ONU vs. Notre Dame in football? Well, yes, in a manner of speaking
Students from Ohio Northern University’s T.J. Smull College of Engineering have created a team of robotic football players to compete in the fourth annual University of Notre Dame robotic football competition on Friday, April 20, at 7 p.m. in Notre Dame’s Stepan Center. The event is free and open to the public.
As part of their senior capstone project during the 2011-12 academic year, a team of ONU students manufactured robotic players (quarterbacks, centers, linemen, running backs, wide receivers and a kicker) with funding from the University of Notre Dame. These players will compete in the spring game, which tests the skills of each robot specific to their position, and will compete against robots built by Notre Dame students in a game of eight-on-eight, modified-rules football.
The ONU team is made up of Anthony Dilisio, a senior computer engineering major from Raleigh, N.C.; Ron Grzybowski, a senior mechanical engineering major from Ada, Ohio; Alexandria Herman, a senior mechanical engineering major from Tiffin, Ohio; Travis Ballinger, a senior mechanical engineering major from Findlay, Ohio; Sattam Almutairi, a senior mechanical engineering major from Washington, D.C.; Amanda Kesner, a freshman civil engineering major from Monroeville, Ohio; Noah Orr, a freshman computer science major from Centerburg, Ohio; Jared Schatzinger, a junior mechanical engineering major from Shelby, Ohio; Ahmed Almotawa, an intensive English exchange student from Saudi Arabia, and Paul Sorensen, a freshman computer engineering major from Ada, Ohio.
They are advised by ONU faculty members John-David Yoder, professor and chair of mechanical engineering, and Sami Khorbotly, assistant professor of electrical and computer engineering. Yoder worked with a Notre Dame faculty member, Dr. Michael Stanisic, to coordinate the project.
The robotics competition involves 12 Notre Dame seniors who work together to design, build and remotely operate robots competing in football. Equipped with sensors that flash different colors when the mechatronic players are hit, tackled or injured, the robots are roughly the size of desktop printers.

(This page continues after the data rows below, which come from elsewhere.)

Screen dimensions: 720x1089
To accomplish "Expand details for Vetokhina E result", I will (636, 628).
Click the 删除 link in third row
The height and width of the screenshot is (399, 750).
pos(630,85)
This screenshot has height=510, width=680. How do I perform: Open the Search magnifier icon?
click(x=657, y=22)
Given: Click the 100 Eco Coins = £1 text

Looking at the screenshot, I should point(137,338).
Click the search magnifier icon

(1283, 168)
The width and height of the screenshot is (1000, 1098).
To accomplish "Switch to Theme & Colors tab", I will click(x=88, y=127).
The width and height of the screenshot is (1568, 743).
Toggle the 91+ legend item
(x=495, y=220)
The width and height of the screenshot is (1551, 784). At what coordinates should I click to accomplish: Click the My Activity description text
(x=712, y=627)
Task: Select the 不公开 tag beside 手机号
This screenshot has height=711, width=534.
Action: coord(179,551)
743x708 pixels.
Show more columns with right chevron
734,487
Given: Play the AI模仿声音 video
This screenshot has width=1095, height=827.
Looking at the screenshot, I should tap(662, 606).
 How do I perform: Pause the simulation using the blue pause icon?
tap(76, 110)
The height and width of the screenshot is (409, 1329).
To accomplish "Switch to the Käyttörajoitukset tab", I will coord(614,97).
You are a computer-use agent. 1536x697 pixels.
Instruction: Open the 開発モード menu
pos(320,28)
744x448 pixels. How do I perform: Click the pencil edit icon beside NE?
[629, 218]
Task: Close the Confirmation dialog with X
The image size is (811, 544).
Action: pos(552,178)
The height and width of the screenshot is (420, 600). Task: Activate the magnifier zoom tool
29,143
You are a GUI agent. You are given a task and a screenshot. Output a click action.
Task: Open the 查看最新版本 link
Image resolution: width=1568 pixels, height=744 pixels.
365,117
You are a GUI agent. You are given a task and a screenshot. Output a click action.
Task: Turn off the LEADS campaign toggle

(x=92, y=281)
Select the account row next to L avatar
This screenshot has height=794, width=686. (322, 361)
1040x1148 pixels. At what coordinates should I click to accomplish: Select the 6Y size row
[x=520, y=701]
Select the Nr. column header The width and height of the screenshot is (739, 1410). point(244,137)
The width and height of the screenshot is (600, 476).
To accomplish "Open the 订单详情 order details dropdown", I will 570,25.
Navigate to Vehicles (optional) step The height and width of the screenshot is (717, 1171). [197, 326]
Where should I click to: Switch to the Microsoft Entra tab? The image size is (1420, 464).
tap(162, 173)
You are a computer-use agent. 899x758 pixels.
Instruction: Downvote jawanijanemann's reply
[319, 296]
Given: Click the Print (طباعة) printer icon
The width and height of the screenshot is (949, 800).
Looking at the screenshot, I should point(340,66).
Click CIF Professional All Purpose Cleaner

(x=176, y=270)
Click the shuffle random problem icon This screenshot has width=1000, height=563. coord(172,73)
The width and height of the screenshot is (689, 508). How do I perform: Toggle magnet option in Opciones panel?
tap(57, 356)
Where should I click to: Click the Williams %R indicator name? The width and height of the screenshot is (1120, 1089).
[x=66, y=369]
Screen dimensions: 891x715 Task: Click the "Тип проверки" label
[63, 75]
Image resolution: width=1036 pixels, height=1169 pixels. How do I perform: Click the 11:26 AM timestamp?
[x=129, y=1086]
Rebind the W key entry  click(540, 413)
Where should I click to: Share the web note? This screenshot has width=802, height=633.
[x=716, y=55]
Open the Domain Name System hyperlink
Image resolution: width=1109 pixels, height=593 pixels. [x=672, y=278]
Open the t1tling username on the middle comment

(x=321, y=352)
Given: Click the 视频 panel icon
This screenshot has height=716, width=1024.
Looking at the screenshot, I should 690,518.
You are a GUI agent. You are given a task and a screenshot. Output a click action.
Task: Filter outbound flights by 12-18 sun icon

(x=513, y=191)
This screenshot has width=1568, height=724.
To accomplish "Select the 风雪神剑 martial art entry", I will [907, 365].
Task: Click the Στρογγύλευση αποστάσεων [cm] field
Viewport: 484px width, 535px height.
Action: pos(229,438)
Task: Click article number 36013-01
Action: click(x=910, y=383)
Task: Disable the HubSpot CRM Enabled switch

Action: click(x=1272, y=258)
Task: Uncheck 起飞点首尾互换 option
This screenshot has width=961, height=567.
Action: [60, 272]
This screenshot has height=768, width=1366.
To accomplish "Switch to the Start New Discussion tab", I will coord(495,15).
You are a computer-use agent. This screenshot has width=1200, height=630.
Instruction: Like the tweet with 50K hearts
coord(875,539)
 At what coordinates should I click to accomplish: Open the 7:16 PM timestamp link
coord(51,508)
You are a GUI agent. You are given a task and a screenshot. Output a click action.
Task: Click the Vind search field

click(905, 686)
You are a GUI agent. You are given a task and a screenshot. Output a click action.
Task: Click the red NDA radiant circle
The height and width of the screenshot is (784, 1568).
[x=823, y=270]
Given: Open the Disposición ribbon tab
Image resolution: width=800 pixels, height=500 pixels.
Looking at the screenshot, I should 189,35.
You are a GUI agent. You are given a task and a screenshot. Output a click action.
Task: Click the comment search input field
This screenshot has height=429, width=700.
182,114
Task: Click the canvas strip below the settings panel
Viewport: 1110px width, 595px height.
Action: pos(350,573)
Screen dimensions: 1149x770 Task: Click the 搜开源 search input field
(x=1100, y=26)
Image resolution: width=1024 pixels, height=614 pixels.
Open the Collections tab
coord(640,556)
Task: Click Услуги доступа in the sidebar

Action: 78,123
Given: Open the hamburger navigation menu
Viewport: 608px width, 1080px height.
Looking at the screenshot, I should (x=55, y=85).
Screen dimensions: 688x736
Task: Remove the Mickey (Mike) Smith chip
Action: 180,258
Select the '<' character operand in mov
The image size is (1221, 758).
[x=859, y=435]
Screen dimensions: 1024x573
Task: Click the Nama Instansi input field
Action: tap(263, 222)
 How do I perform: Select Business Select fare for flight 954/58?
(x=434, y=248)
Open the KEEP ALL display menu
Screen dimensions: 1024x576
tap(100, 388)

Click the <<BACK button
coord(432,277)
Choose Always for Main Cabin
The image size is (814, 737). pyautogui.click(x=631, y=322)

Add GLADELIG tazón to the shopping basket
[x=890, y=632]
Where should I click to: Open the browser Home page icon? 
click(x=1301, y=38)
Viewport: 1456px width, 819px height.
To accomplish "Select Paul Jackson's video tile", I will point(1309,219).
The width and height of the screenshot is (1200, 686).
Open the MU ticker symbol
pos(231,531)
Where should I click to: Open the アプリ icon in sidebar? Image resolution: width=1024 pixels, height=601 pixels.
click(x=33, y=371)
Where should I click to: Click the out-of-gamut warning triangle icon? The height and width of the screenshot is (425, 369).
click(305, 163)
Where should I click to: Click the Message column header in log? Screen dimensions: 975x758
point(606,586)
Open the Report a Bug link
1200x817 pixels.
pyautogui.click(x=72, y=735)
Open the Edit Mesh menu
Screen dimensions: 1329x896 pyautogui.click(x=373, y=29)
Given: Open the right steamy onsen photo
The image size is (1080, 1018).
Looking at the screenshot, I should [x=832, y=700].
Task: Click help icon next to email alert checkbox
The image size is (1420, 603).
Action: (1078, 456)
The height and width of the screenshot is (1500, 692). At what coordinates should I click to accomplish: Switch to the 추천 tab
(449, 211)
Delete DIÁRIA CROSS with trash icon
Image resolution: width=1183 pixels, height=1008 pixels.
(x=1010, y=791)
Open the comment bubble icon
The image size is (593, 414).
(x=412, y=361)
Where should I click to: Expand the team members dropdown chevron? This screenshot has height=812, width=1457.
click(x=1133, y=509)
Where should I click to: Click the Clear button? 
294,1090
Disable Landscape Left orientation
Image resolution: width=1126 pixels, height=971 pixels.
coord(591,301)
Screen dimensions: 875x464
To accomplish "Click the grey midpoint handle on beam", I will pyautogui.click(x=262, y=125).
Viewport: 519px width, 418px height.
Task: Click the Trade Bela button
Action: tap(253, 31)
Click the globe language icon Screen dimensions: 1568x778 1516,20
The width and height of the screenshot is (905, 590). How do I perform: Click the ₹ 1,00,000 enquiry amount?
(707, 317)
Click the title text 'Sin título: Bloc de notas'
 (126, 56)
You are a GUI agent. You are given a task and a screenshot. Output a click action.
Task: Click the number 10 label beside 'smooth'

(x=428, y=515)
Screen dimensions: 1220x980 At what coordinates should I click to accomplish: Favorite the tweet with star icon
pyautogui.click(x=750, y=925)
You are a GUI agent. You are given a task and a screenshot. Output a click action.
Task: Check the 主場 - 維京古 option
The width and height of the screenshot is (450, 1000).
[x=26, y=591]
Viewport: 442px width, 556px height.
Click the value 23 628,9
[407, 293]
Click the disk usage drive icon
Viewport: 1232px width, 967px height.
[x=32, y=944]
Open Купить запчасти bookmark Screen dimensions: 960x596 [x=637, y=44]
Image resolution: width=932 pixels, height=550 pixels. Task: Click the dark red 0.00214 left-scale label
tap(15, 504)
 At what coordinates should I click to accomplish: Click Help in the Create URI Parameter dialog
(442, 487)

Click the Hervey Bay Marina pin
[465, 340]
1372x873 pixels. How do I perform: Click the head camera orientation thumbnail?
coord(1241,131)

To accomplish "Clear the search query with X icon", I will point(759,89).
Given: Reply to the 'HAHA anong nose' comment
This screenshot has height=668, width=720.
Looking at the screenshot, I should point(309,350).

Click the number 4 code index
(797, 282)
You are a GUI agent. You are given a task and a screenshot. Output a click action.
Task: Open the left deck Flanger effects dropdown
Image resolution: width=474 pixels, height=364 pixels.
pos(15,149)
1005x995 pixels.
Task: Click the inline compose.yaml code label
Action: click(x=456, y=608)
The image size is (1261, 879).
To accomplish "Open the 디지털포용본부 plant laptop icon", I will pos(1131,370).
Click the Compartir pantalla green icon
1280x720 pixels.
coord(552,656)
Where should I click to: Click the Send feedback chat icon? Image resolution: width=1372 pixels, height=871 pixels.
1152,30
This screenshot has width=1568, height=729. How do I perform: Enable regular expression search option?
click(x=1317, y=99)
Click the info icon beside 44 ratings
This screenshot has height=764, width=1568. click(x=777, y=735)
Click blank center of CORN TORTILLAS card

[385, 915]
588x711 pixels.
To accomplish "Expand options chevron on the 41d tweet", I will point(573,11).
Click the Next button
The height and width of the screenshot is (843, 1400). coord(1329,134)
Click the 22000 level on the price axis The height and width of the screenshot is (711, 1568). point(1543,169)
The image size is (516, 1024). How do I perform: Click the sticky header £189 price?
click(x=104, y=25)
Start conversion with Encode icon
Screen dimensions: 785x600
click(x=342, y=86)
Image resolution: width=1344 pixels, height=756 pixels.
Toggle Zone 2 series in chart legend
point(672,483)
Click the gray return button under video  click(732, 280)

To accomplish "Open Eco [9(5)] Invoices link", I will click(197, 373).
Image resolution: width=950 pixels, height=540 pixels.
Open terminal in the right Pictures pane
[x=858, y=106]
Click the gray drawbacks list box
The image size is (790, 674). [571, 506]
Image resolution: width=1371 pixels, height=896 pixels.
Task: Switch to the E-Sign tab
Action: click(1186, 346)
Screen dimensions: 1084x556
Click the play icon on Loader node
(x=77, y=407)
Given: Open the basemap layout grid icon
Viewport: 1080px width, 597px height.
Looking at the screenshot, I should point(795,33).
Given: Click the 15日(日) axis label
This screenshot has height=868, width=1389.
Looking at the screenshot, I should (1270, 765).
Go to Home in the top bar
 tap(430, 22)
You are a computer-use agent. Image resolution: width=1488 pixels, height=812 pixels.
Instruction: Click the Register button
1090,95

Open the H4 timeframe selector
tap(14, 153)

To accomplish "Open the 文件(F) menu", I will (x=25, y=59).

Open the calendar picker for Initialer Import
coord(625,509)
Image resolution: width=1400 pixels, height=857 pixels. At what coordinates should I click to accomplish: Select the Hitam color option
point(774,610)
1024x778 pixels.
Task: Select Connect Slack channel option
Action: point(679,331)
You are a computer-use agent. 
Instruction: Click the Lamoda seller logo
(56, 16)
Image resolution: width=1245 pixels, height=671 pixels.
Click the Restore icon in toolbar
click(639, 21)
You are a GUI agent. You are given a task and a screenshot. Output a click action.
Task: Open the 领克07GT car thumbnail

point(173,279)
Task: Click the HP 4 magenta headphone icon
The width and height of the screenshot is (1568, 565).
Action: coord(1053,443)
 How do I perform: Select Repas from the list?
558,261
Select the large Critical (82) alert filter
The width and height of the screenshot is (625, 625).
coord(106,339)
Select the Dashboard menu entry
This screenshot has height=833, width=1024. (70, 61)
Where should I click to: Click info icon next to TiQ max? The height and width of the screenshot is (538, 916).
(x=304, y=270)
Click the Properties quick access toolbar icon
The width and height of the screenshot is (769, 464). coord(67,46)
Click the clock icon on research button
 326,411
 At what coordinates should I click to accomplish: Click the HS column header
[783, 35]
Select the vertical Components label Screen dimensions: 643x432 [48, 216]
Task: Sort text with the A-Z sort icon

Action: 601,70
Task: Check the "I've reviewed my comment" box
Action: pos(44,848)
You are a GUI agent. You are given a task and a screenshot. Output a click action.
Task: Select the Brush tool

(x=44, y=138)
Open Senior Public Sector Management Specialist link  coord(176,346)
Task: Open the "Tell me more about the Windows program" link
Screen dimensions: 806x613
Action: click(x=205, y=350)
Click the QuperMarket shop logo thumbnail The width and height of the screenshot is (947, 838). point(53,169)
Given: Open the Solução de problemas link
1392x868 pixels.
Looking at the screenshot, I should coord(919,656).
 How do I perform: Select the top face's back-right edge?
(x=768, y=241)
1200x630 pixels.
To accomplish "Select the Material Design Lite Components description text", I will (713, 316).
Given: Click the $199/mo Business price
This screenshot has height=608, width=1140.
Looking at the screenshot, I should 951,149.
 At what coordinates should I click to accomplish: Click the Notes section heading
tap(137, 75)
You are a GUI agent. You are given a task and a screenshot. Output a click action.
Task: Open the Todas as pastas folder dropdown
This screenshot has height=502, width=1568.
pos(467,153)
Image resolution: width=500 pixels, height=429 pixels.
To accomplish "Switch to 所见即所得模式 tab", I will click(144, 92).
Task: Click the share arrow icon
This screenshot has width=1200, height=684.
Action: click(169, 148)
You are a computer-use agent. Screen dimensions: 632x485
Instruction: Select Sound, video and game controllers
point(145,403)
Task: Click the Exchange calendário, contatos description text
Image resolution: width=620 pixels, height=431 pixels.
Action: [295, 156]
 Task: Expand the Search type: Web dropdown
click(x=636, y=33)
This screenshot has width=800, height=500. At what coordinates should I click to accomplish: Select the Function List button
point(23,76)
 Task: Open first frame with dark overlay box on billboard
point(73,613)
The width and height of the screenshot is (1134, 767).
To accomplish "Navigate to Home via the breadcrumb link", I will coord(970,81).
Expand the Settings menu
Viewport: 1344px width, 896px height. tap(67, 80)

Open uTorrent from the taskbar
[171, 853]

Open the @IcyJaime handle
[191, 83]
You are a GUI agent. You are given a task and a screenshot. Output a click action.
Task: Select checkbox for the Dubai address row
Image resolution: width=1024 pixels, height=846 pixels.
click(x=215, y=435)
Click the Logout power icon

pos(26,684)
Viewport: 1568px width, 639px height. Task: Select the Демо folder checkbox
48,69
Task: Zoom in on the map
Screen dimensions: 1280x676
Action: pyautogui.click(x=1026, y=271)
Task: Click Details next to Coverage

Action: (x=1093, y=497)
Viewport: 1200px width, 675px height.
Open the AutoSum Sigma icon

The game itself consists of two 15-minute halves and a 10-minute halftime. The rules of the game are those for eight-man football, modified for mechanical play.
The teams will compete for the Brian Hederman Memorial Robotic Competition Award. Hederman was a Notre Dame student who suffered an untimely death after his freshman year in 1995. The award plaque and the competition itself are inspired by a drawing he left behind.
Despite the air of a sporting event, the game is actually a display of the accumulated knowledge of sophisticated engineering concepts. The technical challenges of designing and building the robot football players deepens student understanding of and ability to implement engineering principles. The participants will use the skills they acquired during the project in their careers as engineers, applying the same principles to develop, among other things, intelligent prostheses, biomedical devices and electromechanical systems in general.